- [EXCERPTED PASSAGE]
___

Congratulations on the new baby! Your son is doing exactly what most other kids do. I would suggest that you take the crib out of his room if you are wanting him to sleep in the big bog bed. He may be a little confused by 2 beds. Also, keep putting him back in the bed every time he comes out, EVERY time. I know it is frustrating and may take some time, but consistency is important. He will eventually get the message and sleep like he's supposed to. When my son got his big bed he would get up at all hours of the night and come to my room I would get up every time and put him back to bed. It only took a few days for him to not come out anymore. I don't know if you all watch TV or not, but you might allow him a specific amount of time to watch a lullaby or bedtime movie in his bed. You could come in and turn it off after the alloted time, or get a movie that's only that long, or set the sleep timer on the TV to shut off after a certain time. He could also listen to a lullaby CD while he falls asleep. Hope you have lots of luck and just keep trying!

The first time he gets out of the bed, say, "You aren't going to be a big boy and stay in bed? Too bad! You're going to have to sleep in the crib." and put him there, and leave him there to sleep. Next bedtime, start over from scratch, and play the game the same way. Make him earn that bed. You have put a lot of pressure on yourself by wanting this to happen by the time the new one arrives. Another way to handle it is to sit by his bed, and keep your hand on him gently, so he can't get up, until he falls asleep, so he will get used to falling asleep in that bed. He has gotten a good start on a new habit- of jumping up out of bed over and over, every time you put him in it. You have to train him out of that habit. Don't allow it to happen. It takes a lot of your time, but training little ones takes a lot of time.

Hi B.,
My Daughter is 25 mos old and we are just relieved that she hasn't figured out if she wants she CAN Get Out of her Crib. :-) We have a Big Girl bed (in pieces in the attic) and a full bed in her room-it's also the "guest room" when we have company.

A friend told me to keep both in the child's room for a while and keep working on it. You might also start a reward system-stickers if he likes them etc... one for every day he naps in his "big boy bed". You could also praise him "what a Great job, sleeping in your big bed"...etc... As I said, we want to keep our little flip/flopper in her crib till she's too big for it. Maybe someone will answer w/ more knowledge than me.

The Useful part (why I responded) another Mom friend told me her son had stopped napping-she said he has to stay in his room and have "quiet time" b/c Mommy needs quite time too. Maybe you can start telling your son-if he gets out of bed he can play quietly, but he needs to "Shush" (that's what my girl does when she thinks it should be quiet) and not talk or make a lot of noise. At his age, I don't think he will get it, but if you keep telling him-if you don't nap, then sit and read/have "quiet time" when he's older he will be used to it and when your new baby is napping you can have a moment to yourself.
Also, I LOVE the Baby gate Idea. Maybe you could add a soft comfy rug so if he is playing and just falls asleep he has a nice place to play/nap.
I hope you find an answer.
Good Luck and Congrads on your expanding Family.
:-)
C.

I would recommend putting up a baby gate or a child proof door knob so he can not get out of his room. We put our son in a big boy bed when he was 16 or 17 months old because of another baby on the way. I actually reversed the door knob and locked him in. We started putting him in the big boy bed only at night. The first night he cried at the door and I kept going in his room every 10 minutes or so and putting him back in bed then I would leave the room. I was very consistent and after the first night he was fine. He ended up crying total of about 1 hour. CONSISTENCY is a must.

___

- [PROBLEM A] Print the toddler-bed advice from "Also, I LOVE" to "CONSISTENCY is a must.", word for word.

___

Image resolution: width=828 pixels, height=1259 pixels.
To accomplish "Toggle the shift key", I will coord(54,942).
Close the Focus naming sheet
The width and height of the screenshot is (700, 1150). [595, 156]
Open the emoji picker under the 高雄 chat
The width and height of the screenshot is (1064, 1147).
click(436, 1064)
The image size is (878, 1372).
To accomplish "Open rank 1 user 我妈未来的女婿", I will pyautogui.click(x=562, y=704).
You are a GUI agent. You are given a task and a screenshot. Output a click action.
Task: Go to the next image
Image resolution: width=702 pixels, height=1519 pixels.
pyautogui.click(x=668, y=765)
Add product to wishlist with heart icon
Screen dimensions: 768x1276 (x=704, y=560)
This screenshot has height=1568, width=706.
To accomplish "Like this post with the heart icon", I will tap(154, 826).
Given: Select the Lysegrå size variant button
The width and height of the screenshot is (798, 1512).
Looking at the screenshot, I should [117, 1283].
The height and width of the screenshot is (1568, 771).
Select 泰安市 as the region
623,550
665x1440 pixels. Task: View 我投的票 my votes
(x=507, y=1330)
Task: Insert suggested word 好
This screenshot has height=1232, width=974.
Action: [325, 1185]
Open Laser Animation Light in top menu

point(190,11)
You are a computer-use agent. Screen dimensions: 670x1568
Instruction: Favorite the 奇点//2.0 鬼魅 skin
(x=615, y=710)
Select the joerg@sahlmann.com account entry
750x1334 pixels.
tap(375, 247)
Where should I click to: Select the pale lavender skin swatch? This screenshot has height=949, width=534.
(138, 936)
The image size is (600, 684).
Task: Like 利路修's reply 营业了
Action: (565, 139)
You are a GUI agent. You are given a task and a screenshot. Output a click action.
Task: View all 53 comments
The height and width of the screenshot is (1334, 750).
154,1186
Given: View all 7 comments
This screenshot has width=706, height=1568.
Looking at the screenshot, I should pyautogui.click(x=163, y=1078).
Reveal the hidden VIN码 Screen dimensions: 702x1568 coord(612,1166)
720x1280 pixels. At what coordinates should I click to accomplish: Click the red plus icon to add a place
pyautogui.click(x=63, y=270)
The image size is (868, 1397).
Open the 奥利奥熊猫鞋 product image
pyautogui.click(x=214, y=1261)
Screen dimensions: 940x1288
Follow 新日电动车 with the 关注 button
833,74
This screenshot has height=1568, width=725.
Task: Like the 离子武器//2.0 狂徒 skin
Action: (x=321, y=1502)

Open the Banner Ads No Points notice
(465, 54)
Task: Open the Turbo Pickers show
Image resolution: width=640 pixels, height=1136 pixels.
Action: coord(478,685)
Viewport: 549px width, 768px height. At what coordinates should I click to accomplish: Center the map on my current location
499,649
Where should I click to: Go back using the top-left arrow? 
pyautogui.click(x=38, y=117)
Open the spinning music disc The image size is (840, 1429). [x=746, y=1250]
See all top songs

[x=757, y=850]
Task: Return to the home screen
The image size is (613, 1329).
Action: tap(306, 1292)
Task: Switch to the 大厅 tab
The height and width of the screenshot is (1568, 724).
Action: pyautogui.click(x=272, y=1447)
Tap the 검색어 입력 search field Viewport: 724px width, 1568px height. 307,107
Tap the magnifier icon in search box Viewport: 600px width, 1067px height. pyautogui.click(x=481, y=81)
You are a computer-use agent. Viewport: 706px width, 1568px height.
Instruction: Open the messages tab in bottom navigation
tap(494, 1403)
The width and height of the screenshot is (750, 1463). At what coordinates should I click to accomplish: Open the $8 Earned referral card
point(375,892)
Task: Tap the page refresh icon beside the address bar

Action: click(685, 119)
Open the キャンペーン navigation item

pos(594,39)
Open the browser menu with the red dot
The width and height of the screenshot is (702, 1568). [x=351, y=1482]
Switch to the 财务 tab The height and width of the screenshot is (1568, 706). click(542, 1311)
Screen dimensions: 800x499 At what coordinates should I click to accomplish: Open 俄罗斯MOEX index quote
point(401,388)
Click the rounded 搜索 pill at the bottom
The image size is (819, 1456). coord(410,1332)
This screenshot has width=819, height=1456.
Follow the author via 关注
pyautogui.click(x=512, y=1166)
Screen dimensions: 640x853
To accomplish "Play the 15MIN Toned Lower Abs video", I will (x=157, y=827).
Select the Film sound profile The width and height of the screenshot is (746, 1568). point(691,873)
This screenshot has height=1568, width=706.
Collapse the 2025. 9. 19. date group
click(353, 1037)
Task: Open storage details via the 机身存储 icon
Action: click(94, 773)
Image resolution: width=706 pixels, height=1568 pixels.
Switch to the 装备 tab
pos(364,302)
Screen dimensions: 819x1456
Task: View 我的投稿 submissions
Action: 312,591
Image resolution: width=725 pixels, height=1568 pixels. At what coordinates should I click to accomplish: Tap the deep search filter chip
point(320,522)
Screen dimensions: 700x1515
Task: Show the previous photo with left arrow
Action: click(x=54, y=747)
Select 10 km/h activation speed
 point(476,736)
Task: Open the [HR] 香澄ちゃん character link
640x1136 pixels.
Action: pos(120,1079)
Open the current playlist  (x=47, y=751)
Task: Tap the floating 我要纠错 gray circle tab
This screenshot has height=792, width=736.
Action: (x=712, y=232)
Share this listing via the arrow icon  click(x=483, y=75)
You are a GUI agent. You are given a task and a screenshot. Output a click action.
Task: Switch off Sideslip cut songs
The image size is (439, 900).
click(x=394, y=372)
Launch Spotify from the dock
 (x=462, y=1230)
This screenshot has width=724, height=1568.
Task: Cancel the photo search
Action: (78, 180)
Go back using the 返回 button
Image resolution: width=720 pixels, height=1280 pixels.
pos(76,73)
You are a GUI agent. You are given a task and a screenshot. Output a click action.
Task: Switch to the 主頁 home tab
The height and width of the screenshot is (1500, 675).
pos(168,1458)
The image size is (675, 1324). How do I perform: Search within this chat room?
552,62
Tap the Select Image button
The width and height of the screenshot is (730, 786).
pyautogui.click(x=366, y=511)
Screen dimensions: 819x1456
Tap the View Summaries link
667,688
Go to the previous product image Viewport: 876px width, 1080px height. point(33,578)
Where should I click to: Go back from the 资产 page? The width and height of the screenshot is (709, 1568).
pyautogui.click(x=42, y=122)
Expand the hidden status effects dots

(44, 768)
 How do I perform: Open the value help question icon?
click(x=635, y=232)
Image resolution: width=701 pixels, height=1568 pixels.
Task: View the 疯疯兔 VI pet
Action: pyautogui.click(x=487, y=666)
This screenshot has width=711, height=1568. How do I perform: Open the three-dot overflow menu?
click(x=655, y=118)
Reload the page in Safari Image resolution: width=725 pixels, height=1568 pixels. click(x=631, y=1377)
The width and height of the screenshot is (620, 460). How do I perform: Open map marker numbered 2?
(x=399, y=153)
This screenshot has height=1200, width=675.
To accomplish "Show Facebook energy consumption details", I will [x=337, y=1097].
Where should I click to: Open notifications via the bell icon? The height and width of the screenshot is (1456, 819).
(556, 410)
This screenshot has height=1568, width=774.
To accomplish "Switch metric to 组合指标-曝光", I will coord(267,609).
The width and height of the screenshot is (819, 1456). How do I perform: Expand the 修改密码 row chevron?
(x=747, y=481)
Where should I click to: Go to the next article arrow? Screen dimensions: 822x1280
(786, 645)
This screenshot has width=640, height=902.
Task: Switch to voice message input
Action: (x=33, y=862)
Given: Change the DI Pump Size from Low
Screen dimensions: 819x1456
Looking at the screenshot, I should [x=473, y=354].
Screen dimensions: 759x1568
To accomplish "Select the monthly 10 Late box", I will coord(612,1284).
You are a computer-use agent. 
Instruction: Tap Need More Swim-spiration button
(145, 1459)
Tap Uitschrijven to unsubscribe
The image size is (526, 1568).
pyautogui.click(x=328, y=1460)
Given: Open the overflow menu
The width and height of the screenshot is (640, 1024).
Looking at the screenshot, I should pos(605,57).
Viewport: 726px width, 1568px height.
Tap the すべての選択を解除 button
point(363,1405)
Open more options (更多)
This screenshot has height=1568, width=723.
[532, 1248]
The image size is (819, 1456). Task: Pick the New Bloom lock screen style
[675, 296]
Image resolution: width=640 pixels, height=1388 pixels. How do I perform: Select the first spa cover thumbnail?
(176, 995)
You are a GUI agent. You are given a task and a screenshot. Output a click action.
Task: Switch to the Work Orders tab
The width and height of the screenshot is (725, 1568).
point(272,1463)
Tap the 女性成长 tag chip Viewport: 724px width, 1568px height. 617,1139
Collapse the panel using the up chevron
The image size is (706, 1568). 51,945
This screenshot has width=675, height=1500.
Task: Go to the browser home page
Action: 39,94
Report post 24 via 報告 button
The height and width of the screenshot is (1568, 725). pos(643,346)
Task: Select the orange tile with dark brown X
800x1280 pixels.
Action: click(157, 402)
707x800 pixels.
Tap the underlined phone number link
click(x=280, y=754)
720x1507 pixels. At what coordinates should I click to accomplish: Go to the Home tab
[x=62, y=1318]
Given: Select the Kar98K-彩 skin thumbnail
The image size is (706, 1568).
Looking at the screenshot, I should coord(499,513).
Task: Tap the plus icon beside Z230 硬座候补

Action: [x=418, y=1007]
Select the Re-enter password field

___

- [PROBLEM B] Give the entries from their first line to the line with "I will coord(54,942)." as a JSON list of strings, one string per line, skipping blank lines.

- [FULL OUTPUT A]
Also, I LOVE the Baby gate Idea. Maybe you could add a soft comfy rug so if he is playing and just falls asleep he has a nice place to play/nap.
I hope you find an answer.
Good Luck and Congrads on your expanding Family.
:-)
C.

I would recommend putting up a baby gate or a child proof door knob so he can not get out of his room. We put our son in a big boy bed when he was 16 or 17 months old because of another baby on the way. I actually reversed the door knob and locked him in. We started putting him in the big boy bed only at night. The first night he cried at the door and I kept going in his room every 10 minutes or so and putting him back in bed then I would leave the room. I was very consistent and after the first night he was fine. He ended up crying total of about 1 hour. CONSISTENCY is a must.

- [FULL OUTPUT B]
[
  "Image resolution: width=828 pixels, height=1259 pixels.",
  "To accomplish \"Toggle the shift key\", I will coord(54,942)."
]